Dias atrás, estive no Palácio Libertad, em Buenos Aires, acompanhando uma apresentação da Escuela de Formación Nacional en Danza, vinculada à Secretaria Nacional de Cultura da Argentina. Esperava um espetáculo tradicional, com coreografias, mas o que encontrei foi algo mais surpreendente, um ensaio aberto, onde o público é convidado a ver o processo, entre, o erro, a pausa, a busca, a construção coletiva. A escola é um espaço de formação artística destinado a crianças e adolescentes, que busca oferecer um primeiro contato com o movimento e a expressão corporal.
A proposta pedagógica parte da ideia de que a educação por meio da arte é uma forma natural de cultura, indissociável ao desenvolvimento intelectual, afetivo e social. As aulas são construídas a partir de uma metodologia própria, supervisionada pelas diretoras Margarita Fernández e Lorena Merlino, e ministradas pela professora Analía Domizzi, mulheres que tratam a dança não somente como espetáculo, mas como linguagem viva, pedagógica de formação e transformação.
Aquilo que normalmente é escondido das apresentações ou inacabado virou arte.
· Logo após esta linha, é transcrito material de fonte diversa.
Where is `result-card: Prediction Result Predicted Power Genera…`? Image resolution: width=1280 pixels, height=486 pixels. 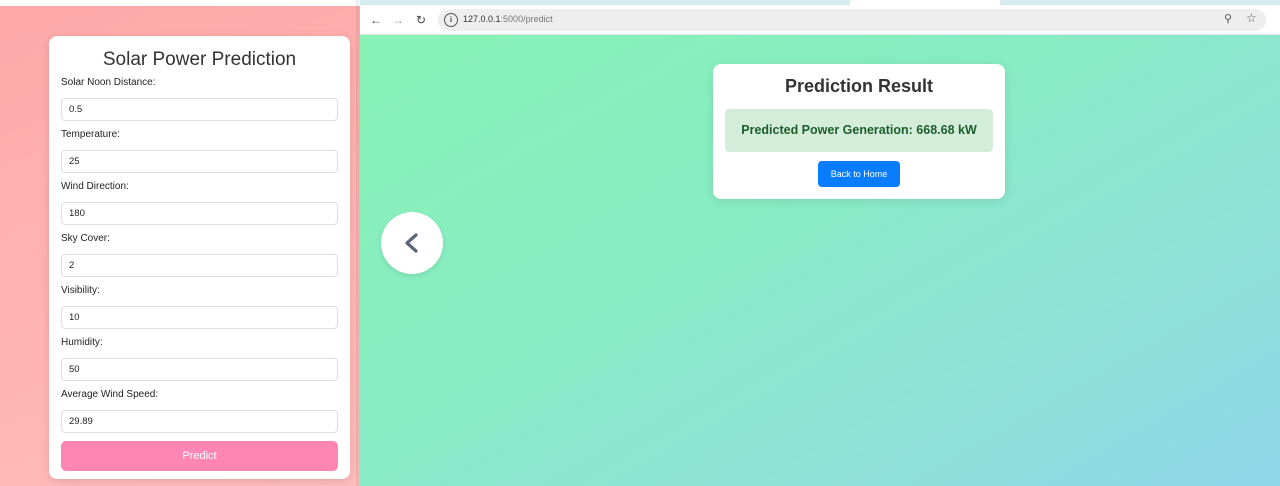
result-card: Prediction Result Predicted Power Genera… is located at coordinates (859, 132).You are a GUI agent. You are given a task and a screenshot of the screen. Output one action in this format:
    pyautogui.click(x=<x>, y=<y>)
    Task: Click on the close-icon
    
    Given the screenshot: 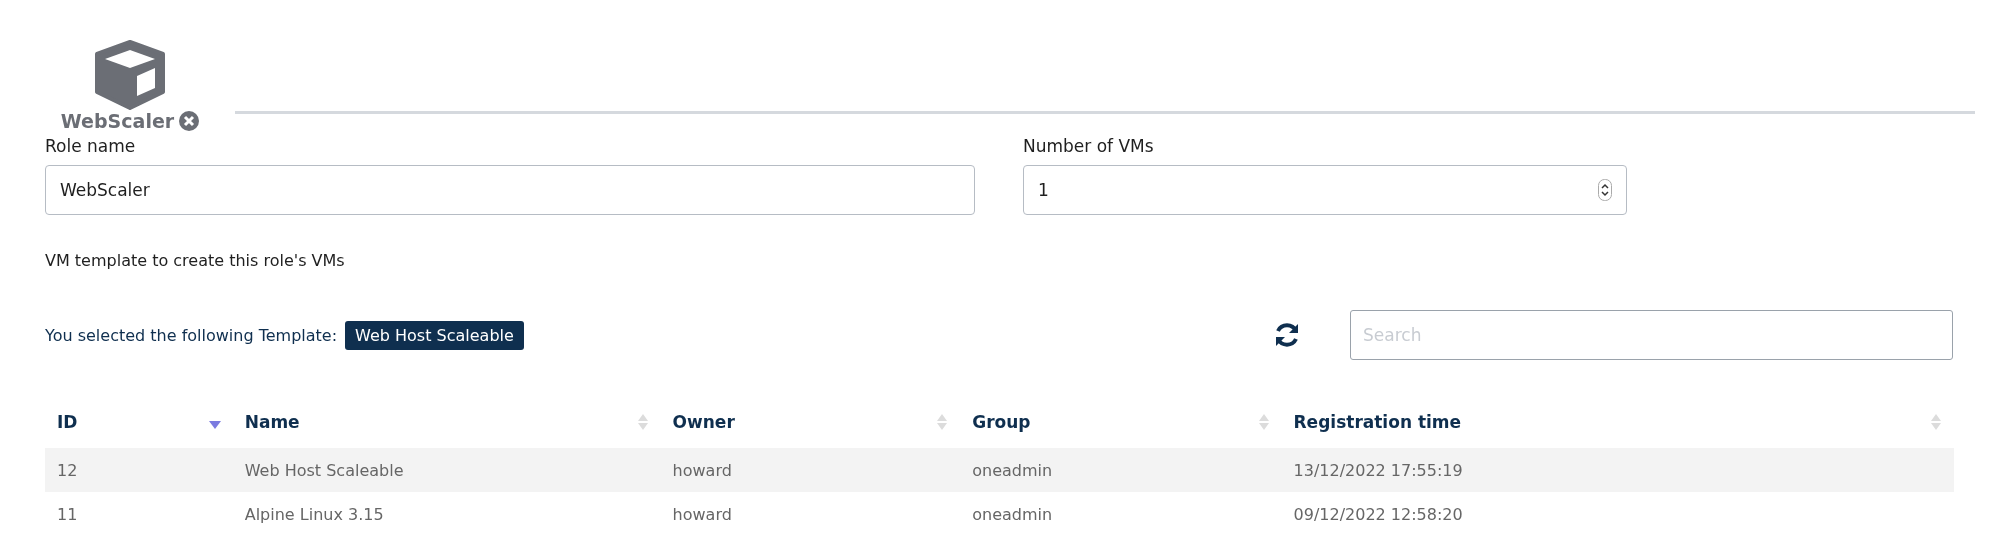 What is the action you would take?
    pyautogui.click(x=190, y=121)
    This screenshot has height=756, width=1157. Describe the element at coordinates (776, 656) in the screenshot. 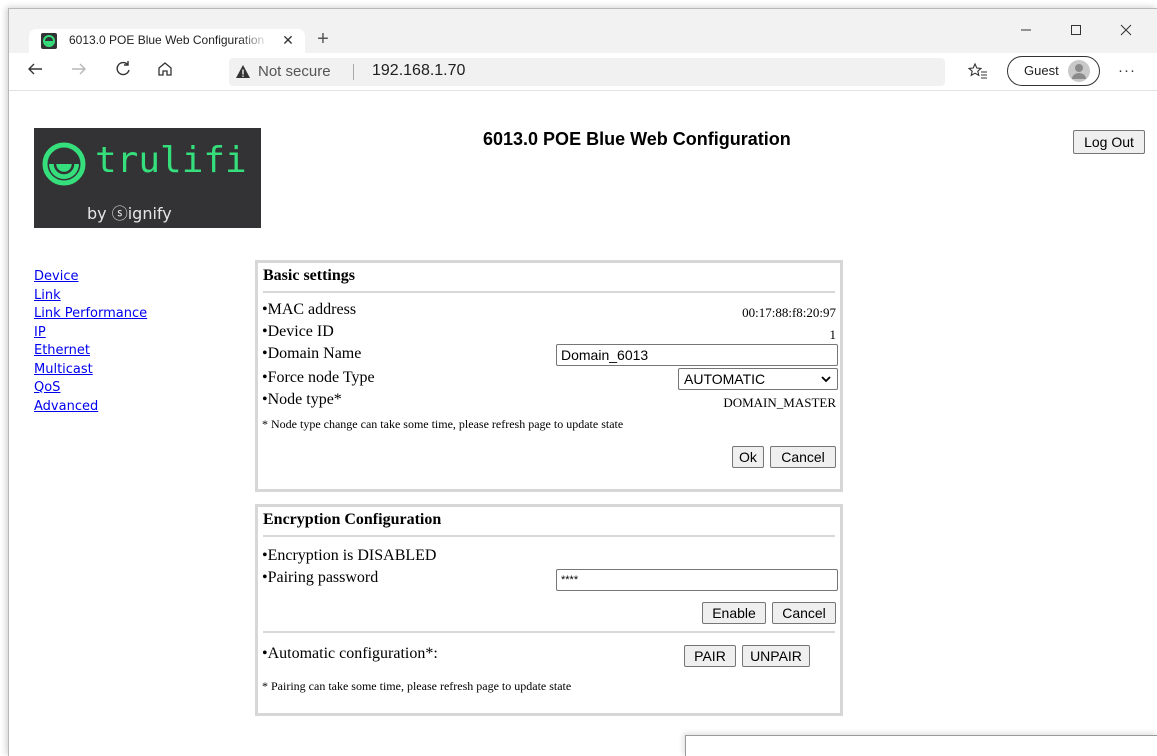

I see `unpair-button: UNPAIR` at that location.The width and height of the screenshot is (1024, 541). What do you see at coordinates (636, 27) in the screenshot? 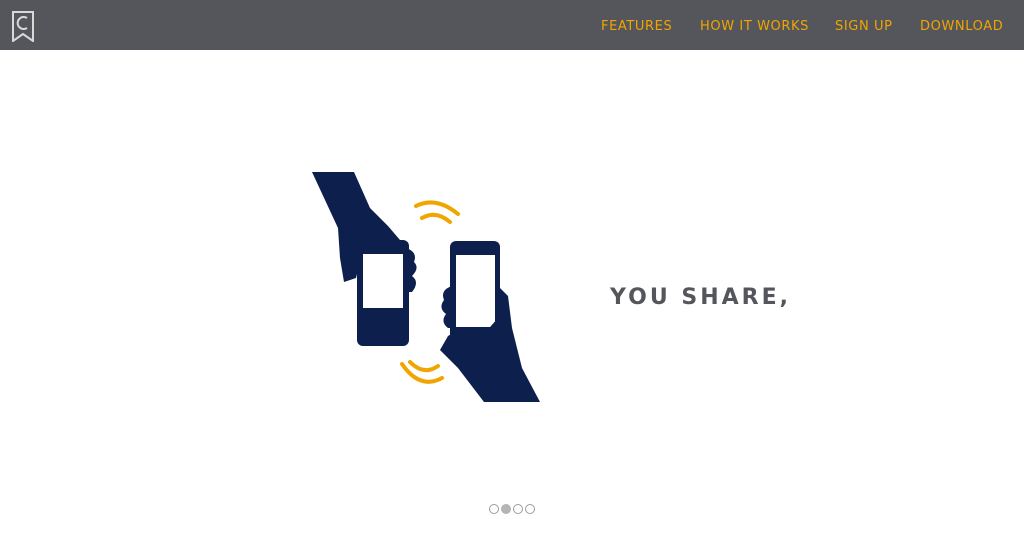
I see `nav-features: FEATURES` at bounding box center [636, 27].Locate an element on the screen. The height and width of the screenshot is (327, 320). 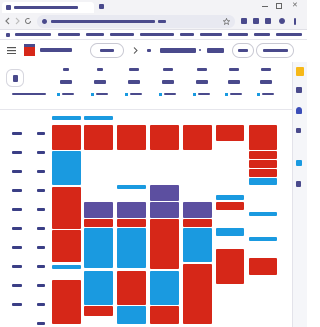
today-button is located at coordinates (107, 50).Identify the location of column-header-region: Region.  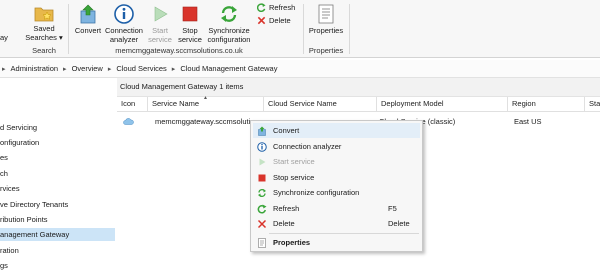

E, de repente, percebi que a beleza estava justamente ali, na vulnerabilidade dos corpos que tentavam encontrar sintonia em suas conexões.
Ao sair, no hall principal do Palácio Libertad, uma grande instalação com a frase escrita em letras coloridas chamava a atenção: “Arte: ese espacio entre el cielo y el infierno.”
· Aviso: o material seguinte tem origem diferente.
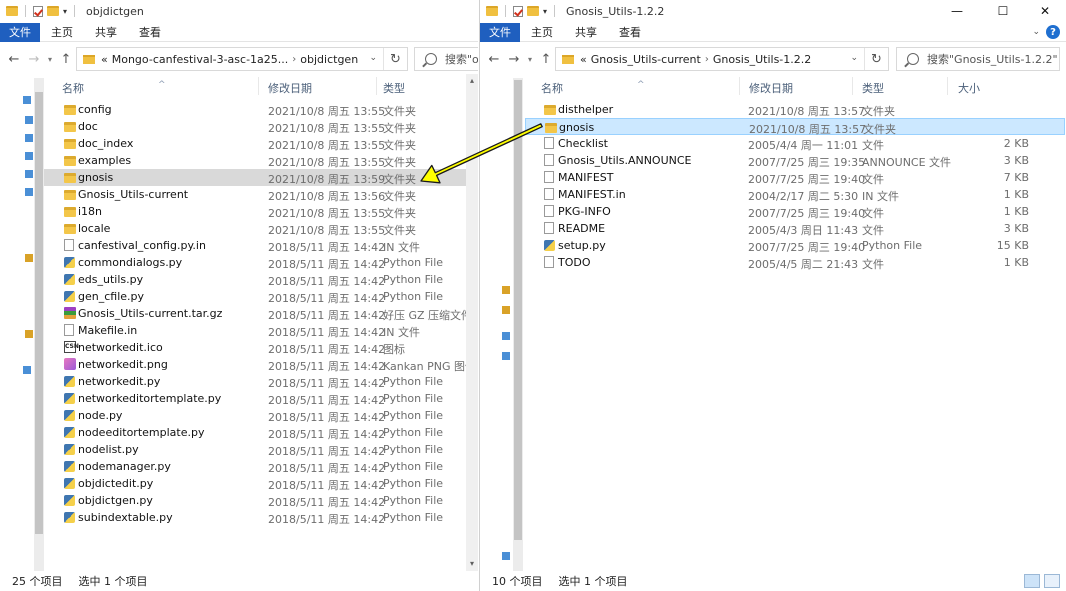 The width and height of the screenshot is (1066, 591). What do you see at coordinates (472, 564) in the screenshot?
I see `scroll-down-icon: ▾` at bounding box center [472, 564].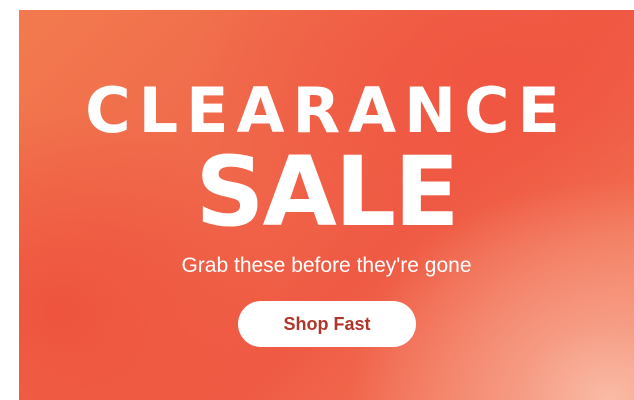 This screenshot has width=634, height=400. I want to click on banner-subtitle: Grab these before they're gone, so click(326, 266).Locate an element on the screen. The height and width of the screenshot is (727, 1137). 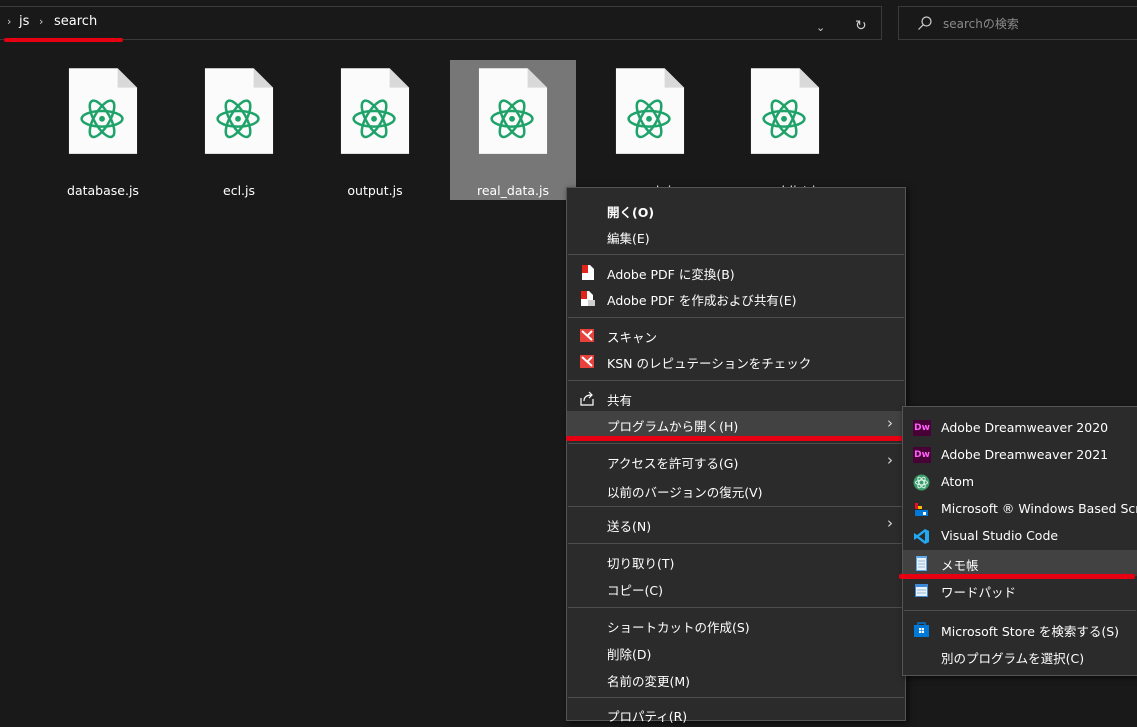
file-item: output.js is located at coordinates (375, 130).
Fiquei parado diante dela. Pensei no quanto a arte habita esse lugar do meio, nem o da perfeição, nem o inferno da destruição, mas o espaço da travessia, onde tudo é tensão, encontro e aprendizado.
Num tempo de polarização política, em que cada lado parece viver num extremo, incapaz de escutar o outro, talvez seja urgente reaprender com a arte.
Porque o diálogo também é uma forma de ensaio e é imperfeito, exige paciência, exige escuta e disposição para errar e recomeçar.
Vivemos como se existissem apenas dois lugares — o céu e o inferno —, mas esquecemos que a vida acontece no espaço entre eles, nesse território fértil das contradições.
A arte nos mostra no cotidiano que o conflito não é o fim, mas o começo do entendimento. E que a beleza, assim como a democracia, nasce da capacidade de ouvir, de acolher a diferença e de reconhecer a humanidade que existe em cada gesto, mesmo quando ele é imperfeito.